Thanks, Ray. May I add that Trump may have broken election laws in Georgia , and his strong-arming Raffensperger suggesting that he ‘find’ 11,000 votes borders on suborning perjury. Trump is acting exactly like a mob boss. His favorite movie is “The Godfather.” Why am I not surprised?!

RAYMOND HARRIS

It was 11 months ago that Adam Schiff spoke at Trump’s impeachment trial and said, I “urge the Senate to take a stand against a man without character. We must say enough — enough! He has betrayed our national security, and he will do so again. He has compromised our elections, and he will do so again.

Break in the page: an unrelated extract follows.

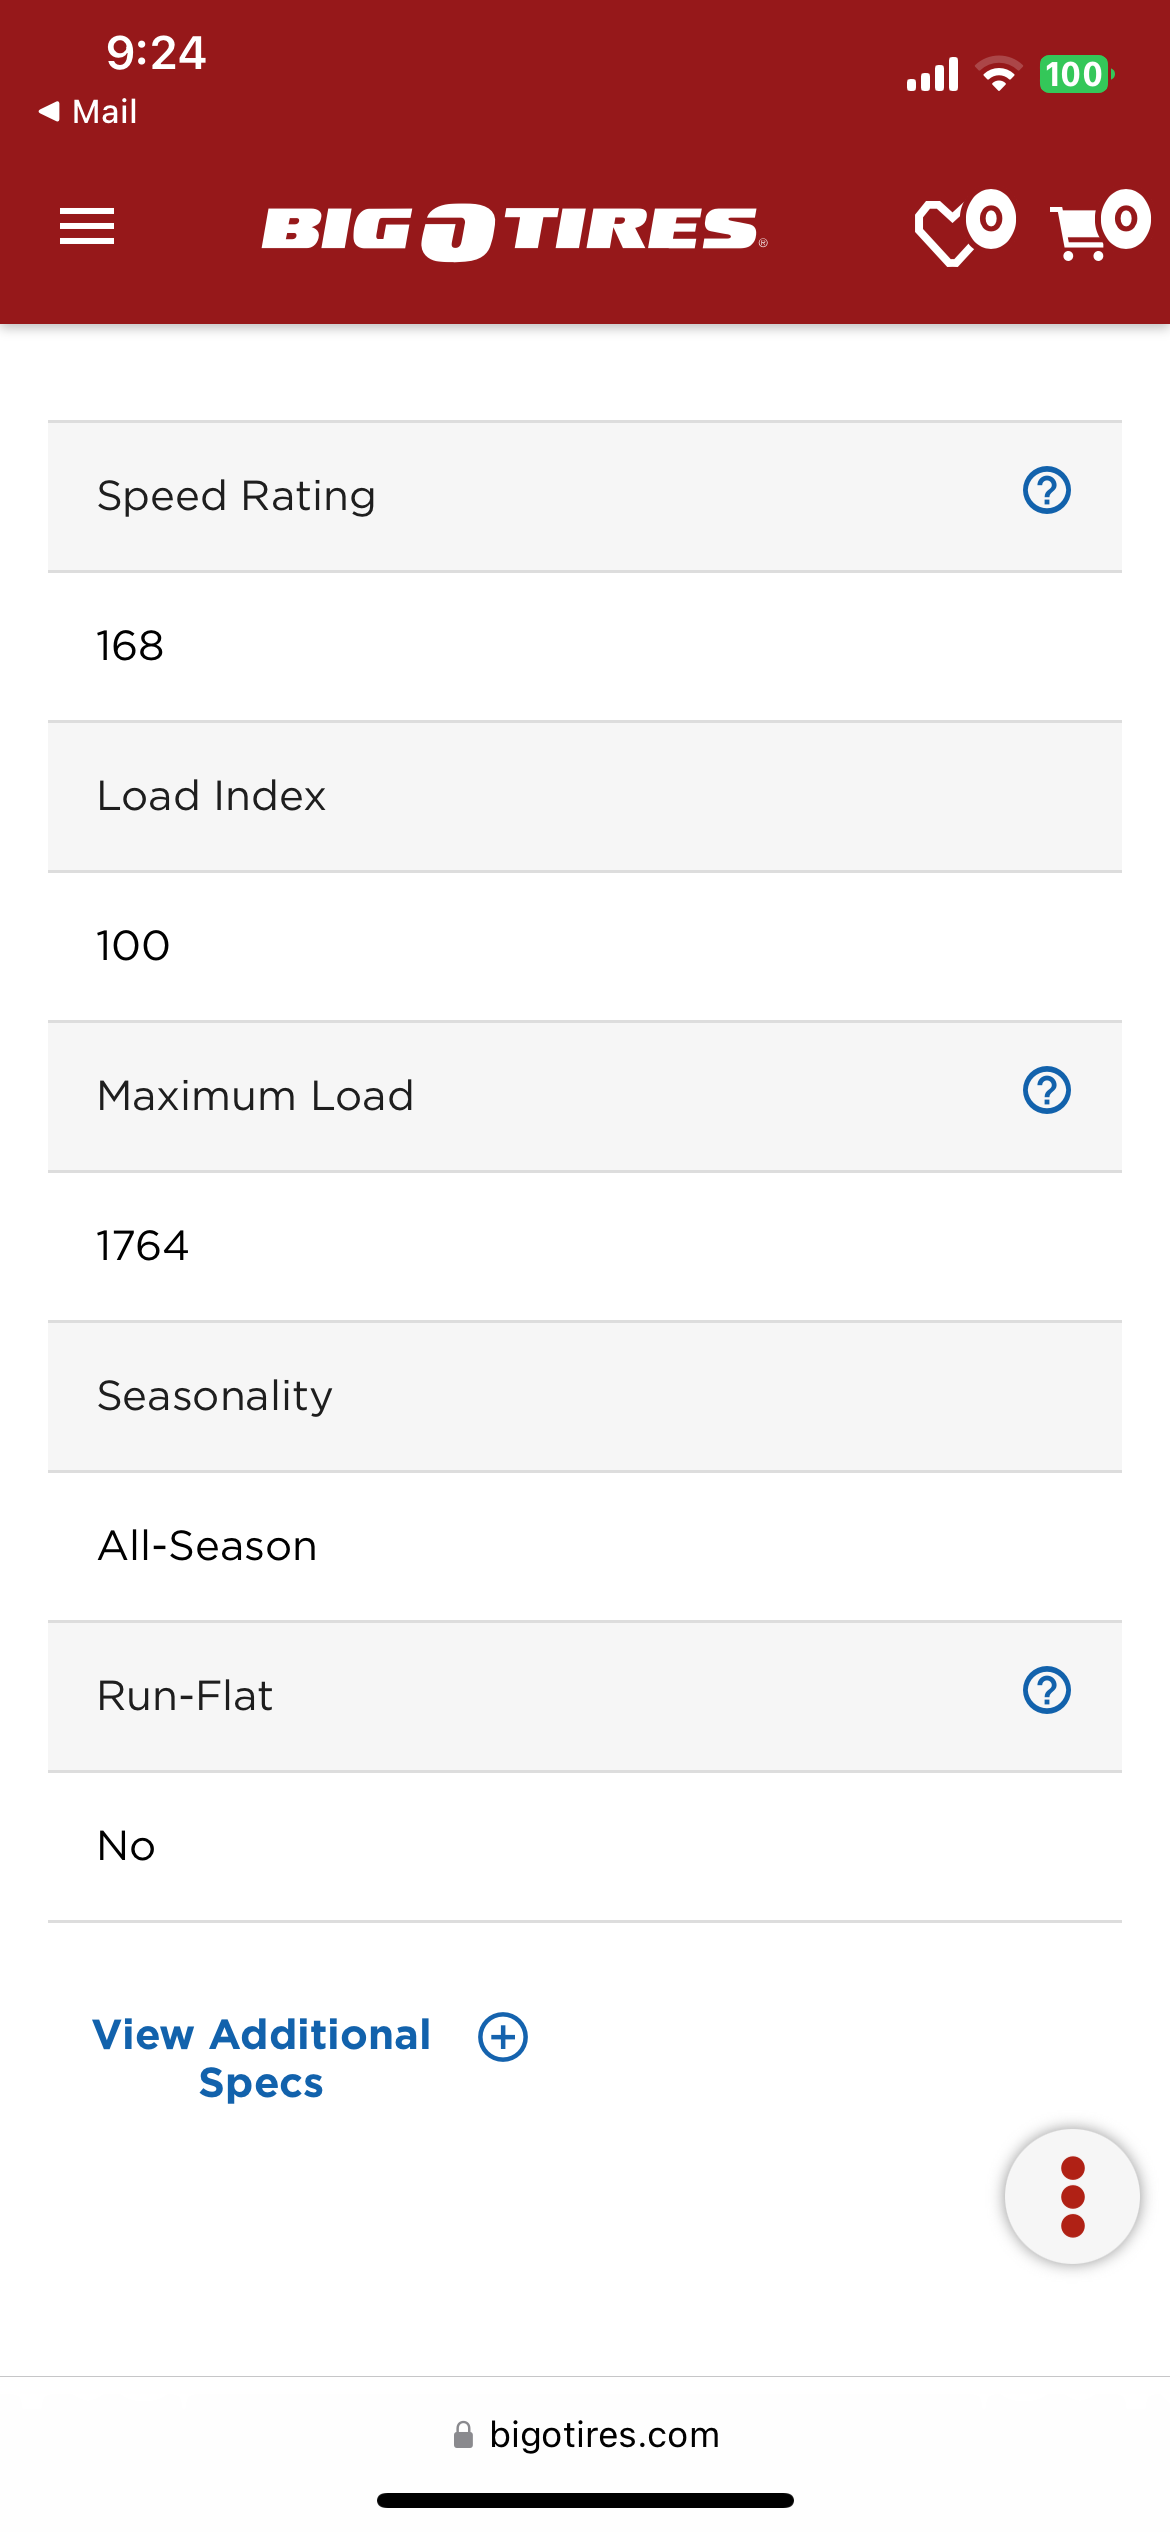Tap the bigotires.com address bar

pos(585,2434)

You will not change him. You cannot constrain him. He is who he is. Truth matters little to him. What’s right matters even less, and decency matters not at all.”

Sen. Susan Collins of Maine decided not to vote for impeachment saying that Trump “has learned his lesson.” Schiff was right, Collins was dead wrong and hopefully she and other senators who didn’t convict Trump, a modern day political mob boss, feel remorse. Just think of all the misery and lives would have been spared without him in office.

Why no confident defenses of him here?
Where are all the Trump/MAGA fans?
I’m hoping they can help us understand why they think this is the person who won in a “Landslide” and has been robbed.

With all the rallies of brave souls sure the virus won’t effect them, the flags on pick-up trucks and boats, the front yards festooned with more Trump-alia than holiday decorations, you would think they’d be front and center defending him and all his accomplishments. ‘There’s overwhelming evidence!’ they’d confidently say. ‘The whole society is in on it!’ they’d knowingly pronounce.

Maybe finally the elusive Red Line of Crazy has finally been crossed, for them.
What say you, MAGAs? He’s your savior.
Who will defend him (and not just enable him)?